I predict I will hit the Post Comment button in the next few seconds.
Amazing!
Totally disagree. While everyone can put their instincts to work, no everyone can do it well. It's a challenge to predict the future for yourself because you're too close to it. Psychic advisors often go to each other for an objective reading. --author-intuitive and phone psychic for two international phone psychic networks
hey callie - I need to talk to you
P.S. That's "not" everyone can do it well. I should have sensed the edit tool was AWOL.
www.calorey.com
Per my understanding of the brain, this article is a purposeful misrepresentation of the research and of the brain. The brain is a prediction machine alright, but not in any psychic sense. It is such a machine in a cold calculated sense. This has everything to do with neurology and nothing to do with clairvoyance. This has been known for many years. I've know about this as a theory since at least 2004 or 2005 when Jeff Hawkins' book On Intelligence came out.
Given the MSNBC crowd, a simple misinterpretation will go a long way in fueling irrationality.
I am a former student of this researcher. I am now a PhD candidate in the same field, and deal with these issues every day.Either Zacks or the author of this piece is grossly oversimplifying his research here. If Zacks is oversimplifying, it is because he wishes to make headlines. If the author is oversimplifying, it is because she wishes to make headlines.Forecasting the future is an obvious role of the human mind-- and we do it, with some accuracy, all the time. Obviously, the further out in time we try to predict the less accurate we are. There's nothing in this article that proves anything else.If you are curious about these matters, then MSNBC or any mainstream media outlet is not the place to be searching for results.
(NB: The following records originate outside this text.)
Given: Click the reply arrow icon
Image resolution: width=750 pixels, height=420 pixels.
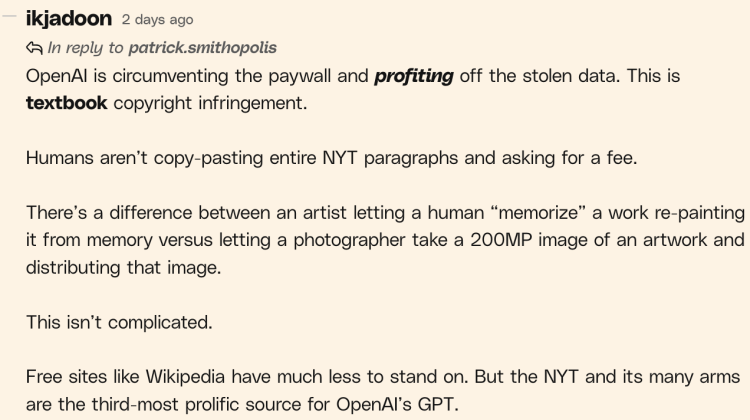Looking at the screenshot, I should click(34, 48).
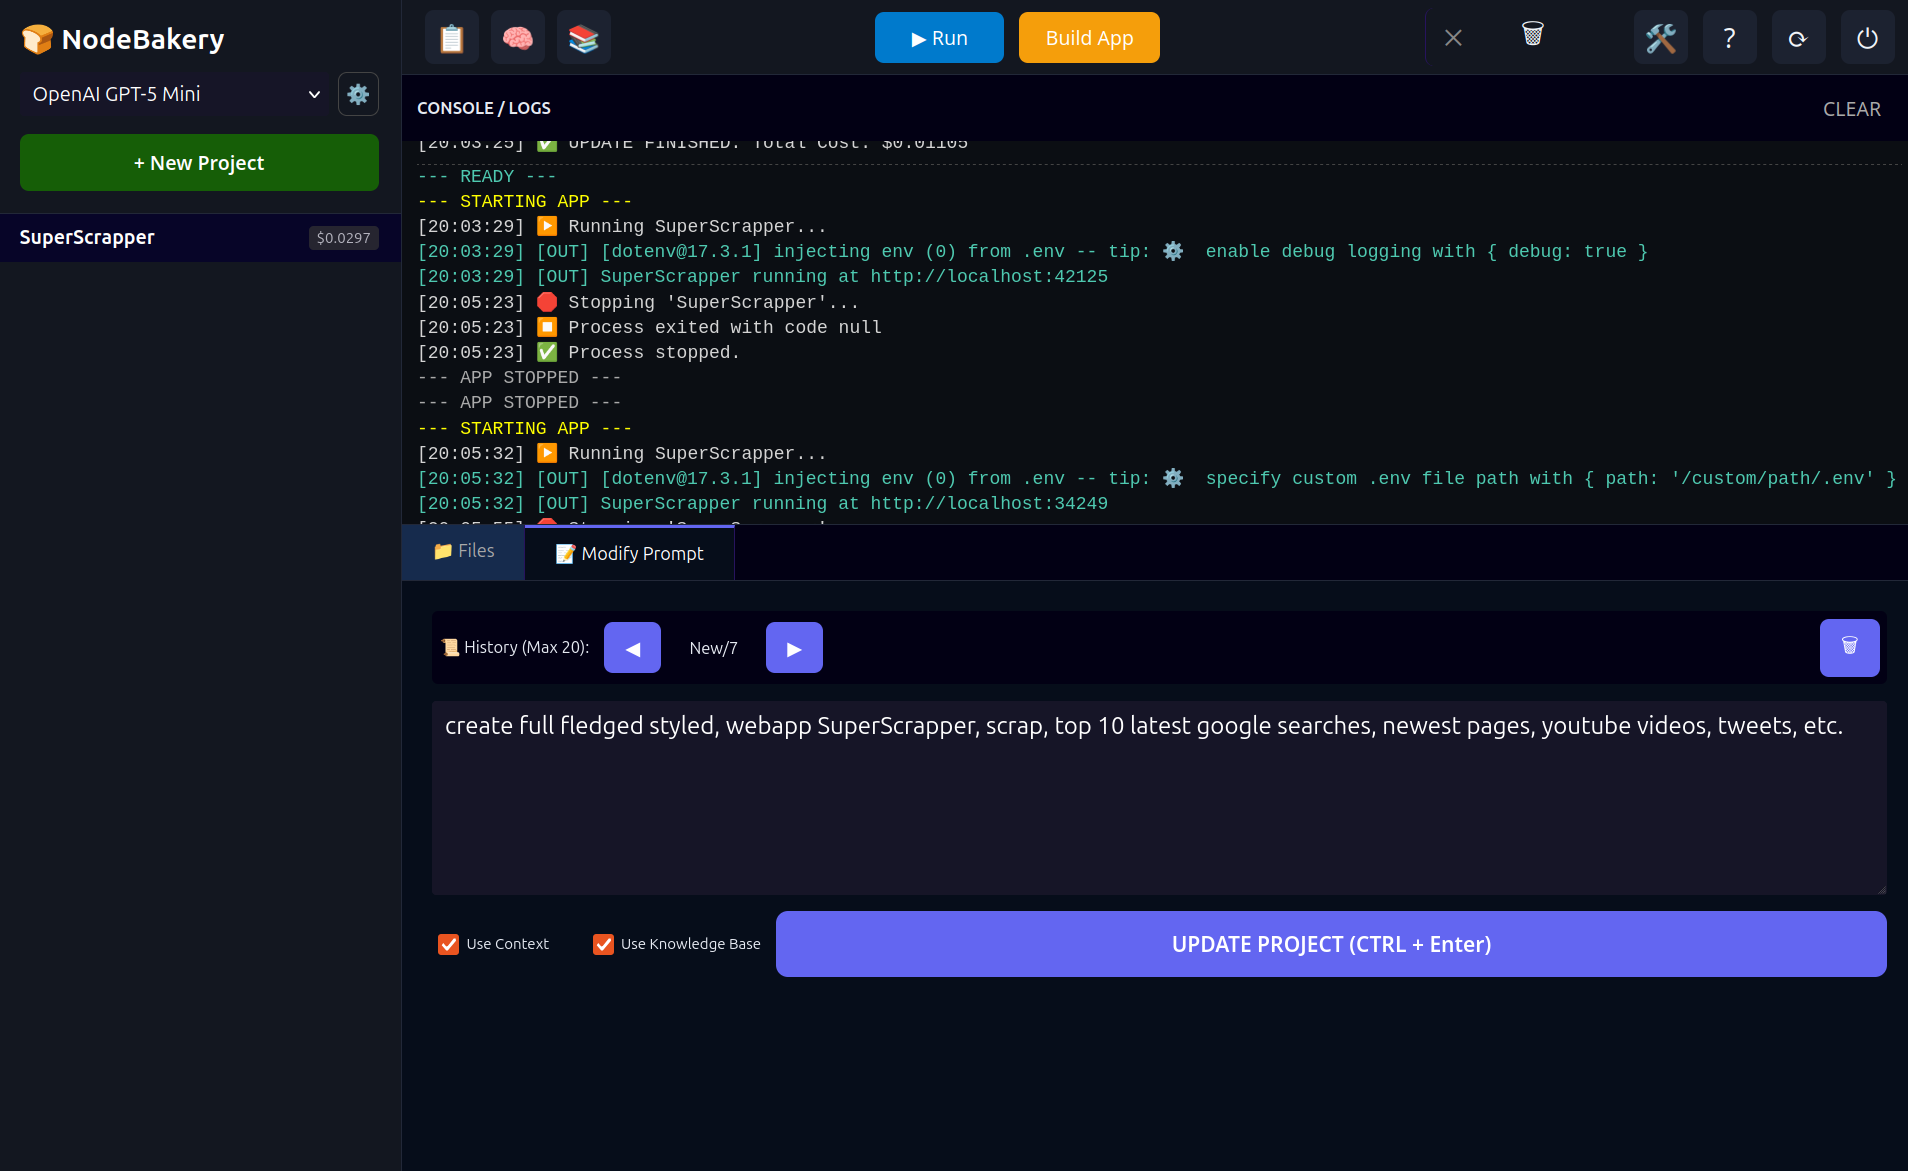
Task: Uncheck the Use Context checkbox
Action: [449, 944]
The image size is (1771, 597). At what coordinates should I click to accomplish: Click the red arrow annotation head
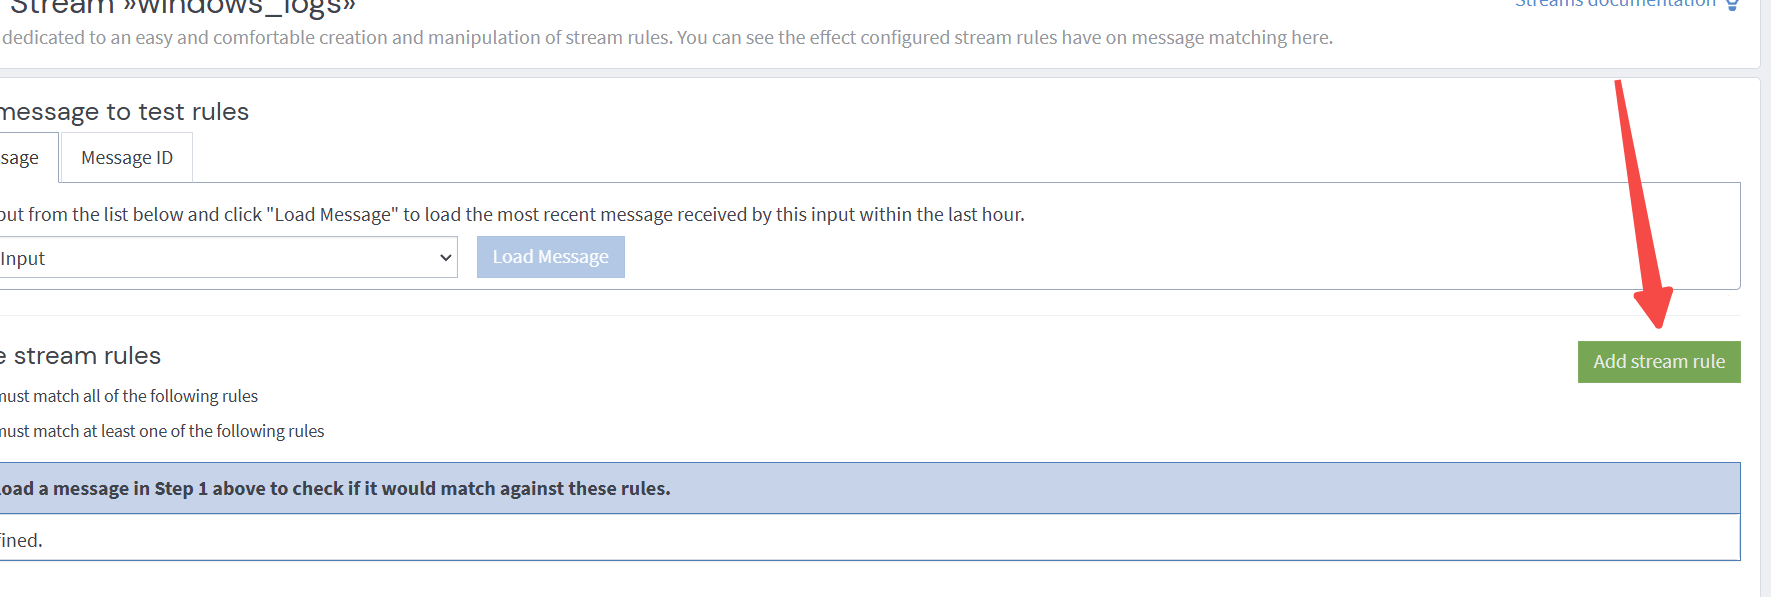(1654, 306)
Take all these articles with a grain of salt, because in the end they are merely vehicles for advertisements.Zacks and his colleagues work tirelessly for independent funding in order to research these areas free from hysterical speculation and journalistic bias. If you are truly interested in the topics at hand, there is a vast and deep world of legitimate published and ongoing research devoted to the most fundamental questions of nature and the human mind. If you have the impetus to explore this world, the answers you will find are only outnumbered by the questions you concurrently form.If you are satisfied by traditional answers you have found in the bible, or even secular answers passed to you by folk tradition, then prepare for your world to be blown apart.
And if you need to know whether someone can reason, do you hand them a logic test or an Rorshacht inkblot?
AB-1981: You can actually predict the future. Premonitions are well documented. I've had hundreds in the past couple of years, some visual types premonitions, but you only see them - or, I do - as sort of a memory. There is tons you can read up on this subject. Just google this stuff.
Here are two quick articles anyone here can look at:
For those who want to hear true predictions,read the KJV bible.
Shame on MSNBC and shame on the author of this article. In the news feed, it had the teaser that "all humans are naturally clairvoyant" echoing the intro to this pieces. Why they feel the need to "spice up" a science piece in this cheap and misleading way is journalistic incompetence. Many readers will come away with the impression that a) scientists are fleecing the public with psychic studies or 2) scientists legitimize psychic nonesense.
MSNBC, just report science as science. Please. Try to be jounalists.
Rachel, check out anything by Michael Newton, PhD for an explanation as to why, if you have not yet (your links didn't post). My premonitions or critical answers usually come as dreams.
This just in: Duh!!!!!
Using a psychic to predict the futures makes about as much sense as using a monkey as a flotation device.
My short term predictions: The sun comes up tomorrow, it rains somewhere, somewhere someone is born, somewhere else, someone dies, and I'll have to go to work.